WHAT THE EXERCISE ASKS - Output exactly the lines from the one containing "2039x1110 pixels. At" through the final line of the entries below, both included, and skip the pictures.

(Stored data)
- - - - -

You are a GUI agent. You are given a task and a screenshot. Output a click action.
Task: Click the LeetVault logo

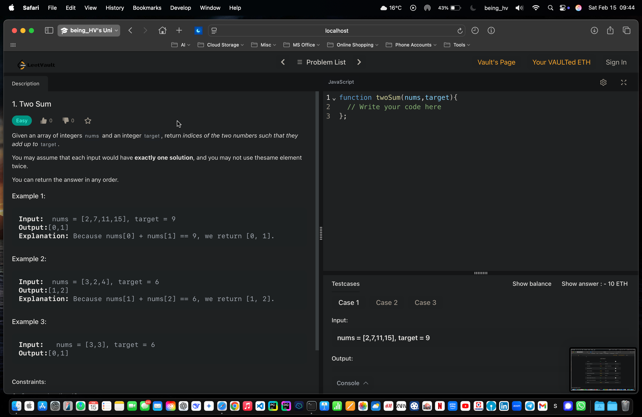(x=36, y=65)
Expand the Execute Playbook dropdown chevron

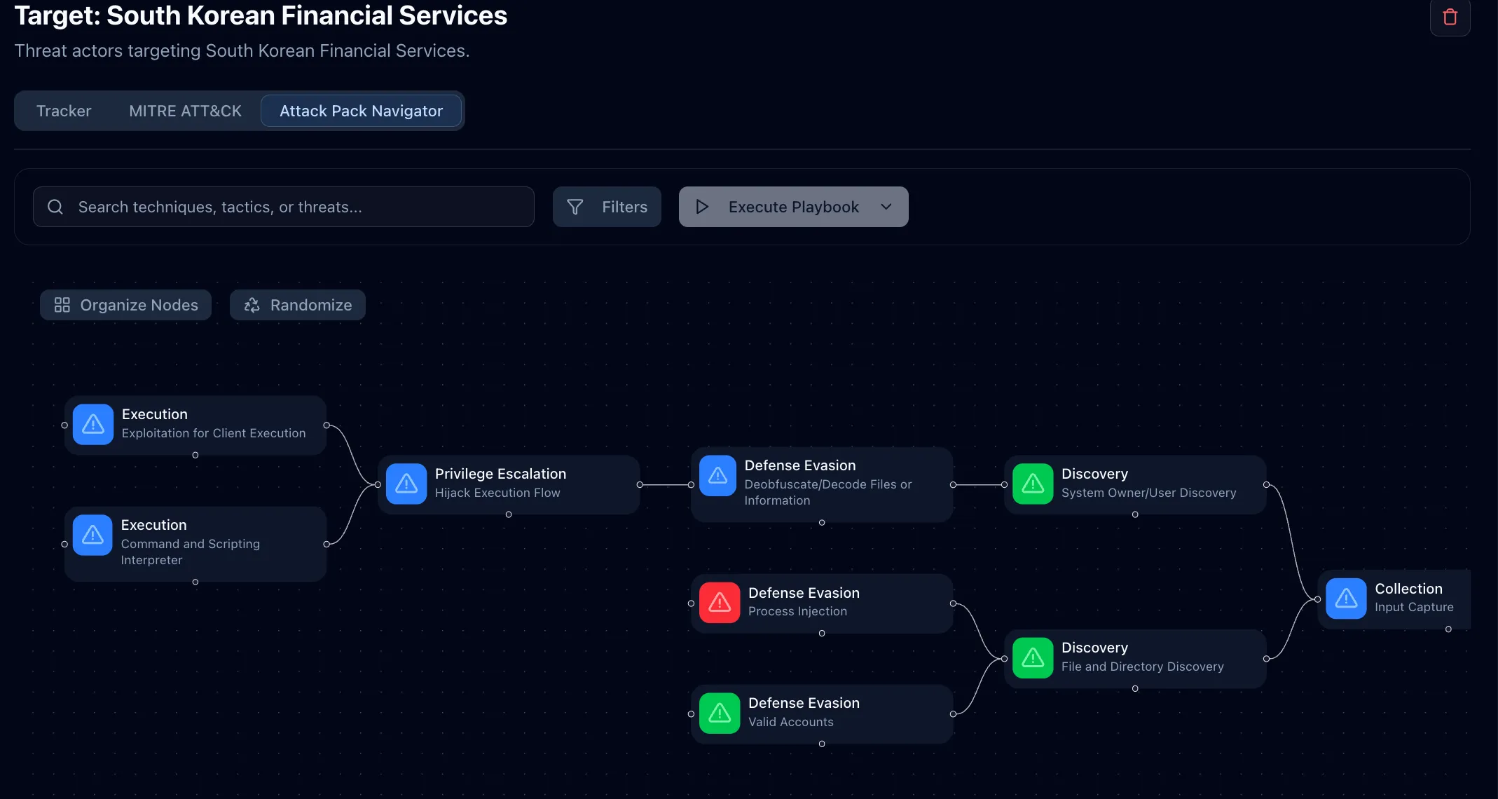click(x=886, y=207)
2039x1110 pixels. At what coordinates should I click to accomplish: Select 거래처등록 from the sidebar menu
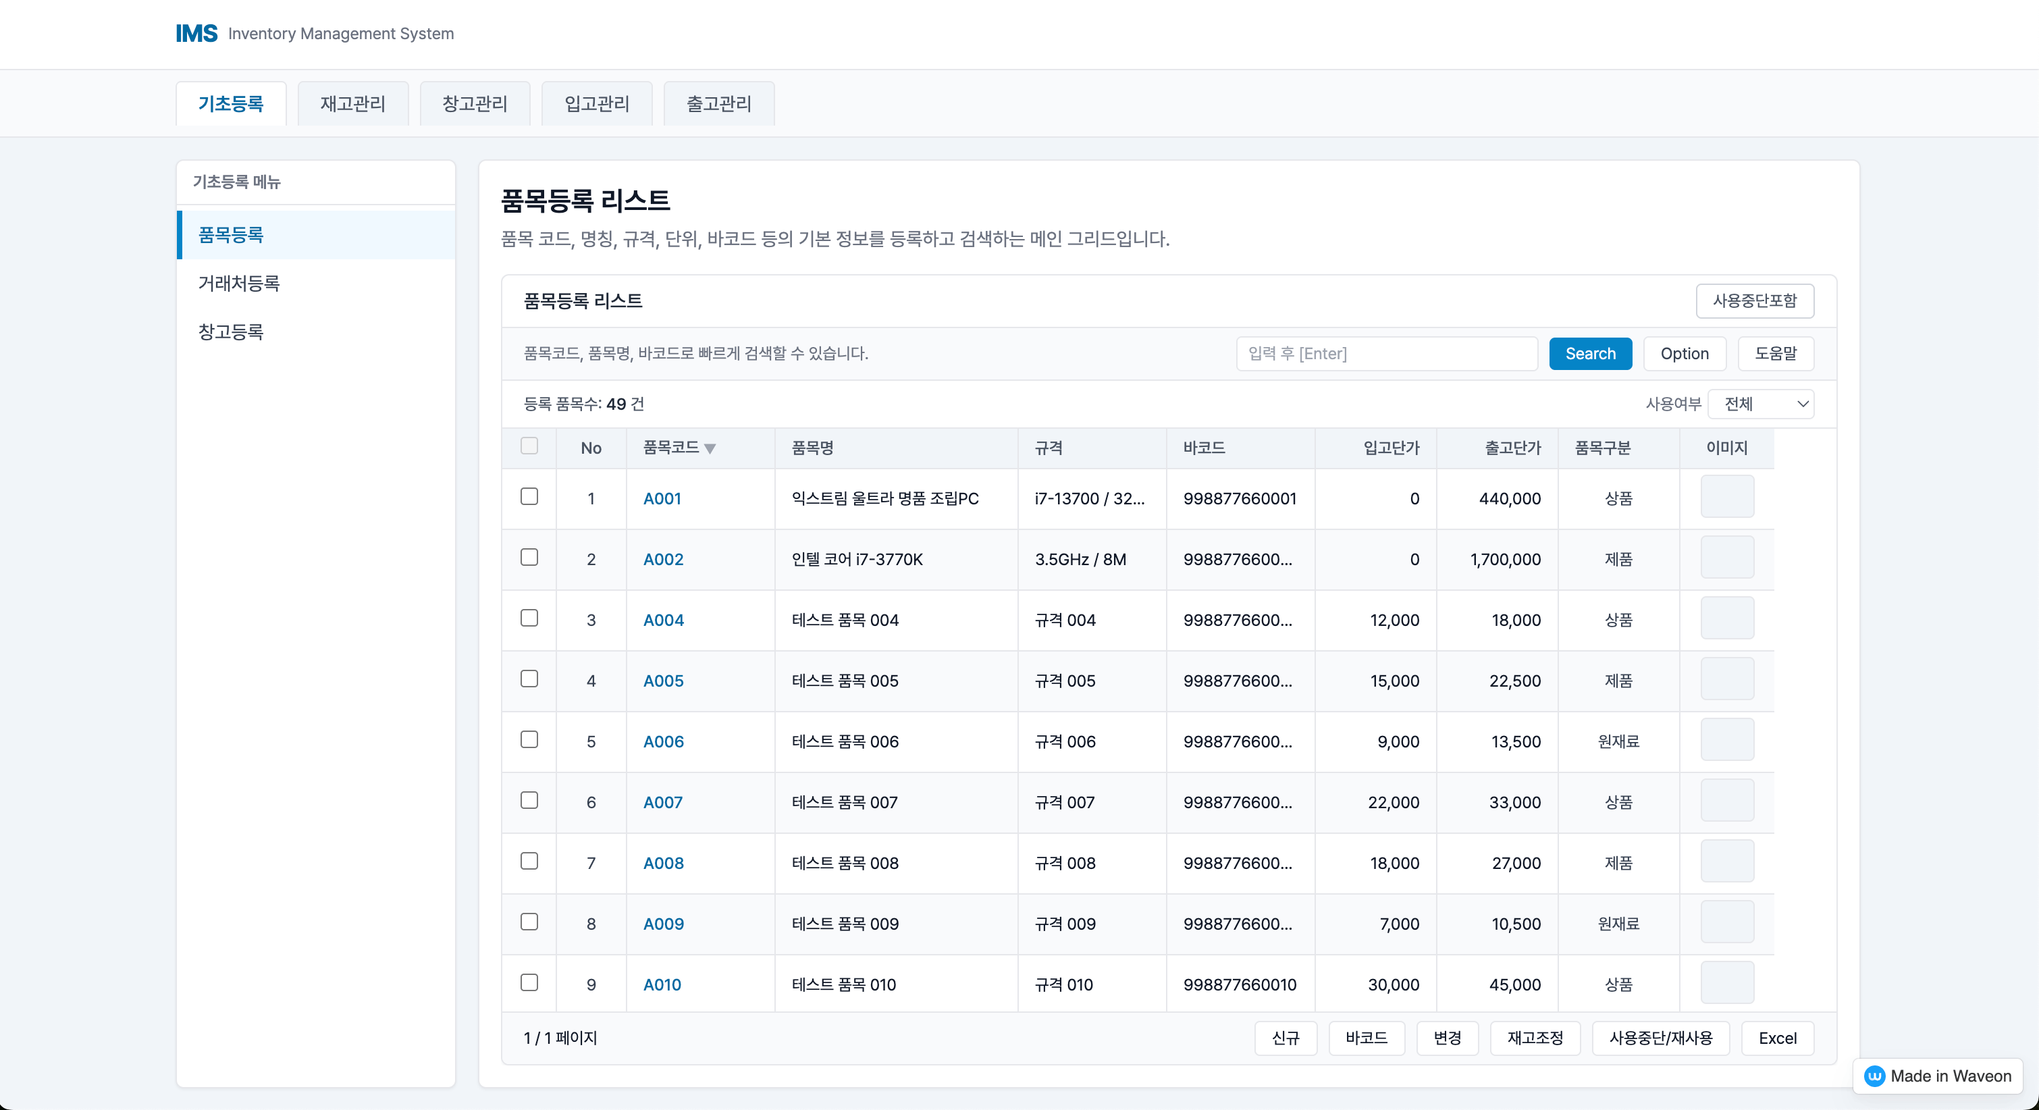point(238,283)
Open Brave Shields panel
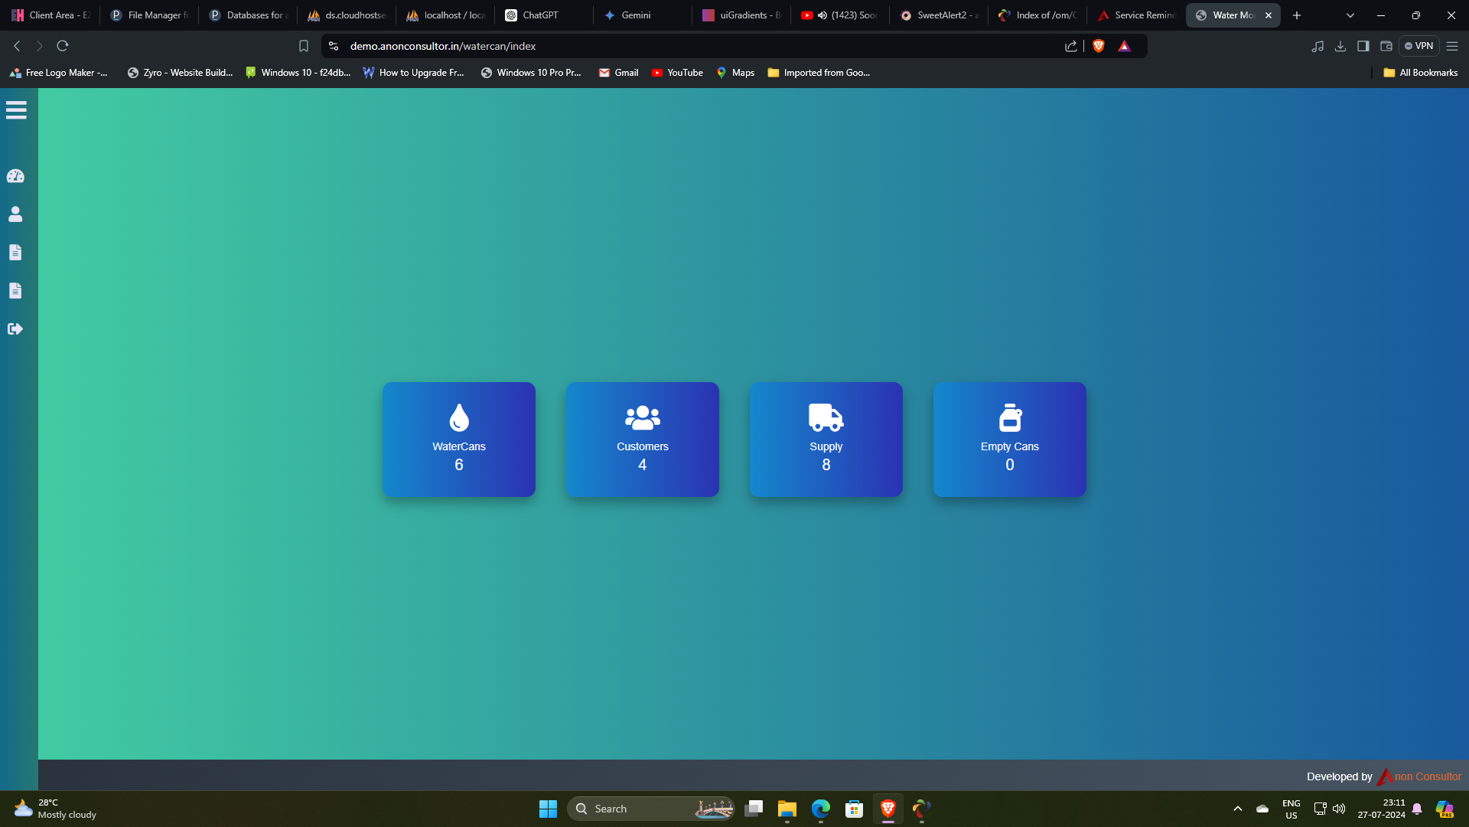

- - - - -

WRITTEN RESPONSE -
2039x1110 pixels. At what coordinates should I click to accomplish: Select 거래처등록 from the sidebar menu
point(238,283)
Open Brave Shields panel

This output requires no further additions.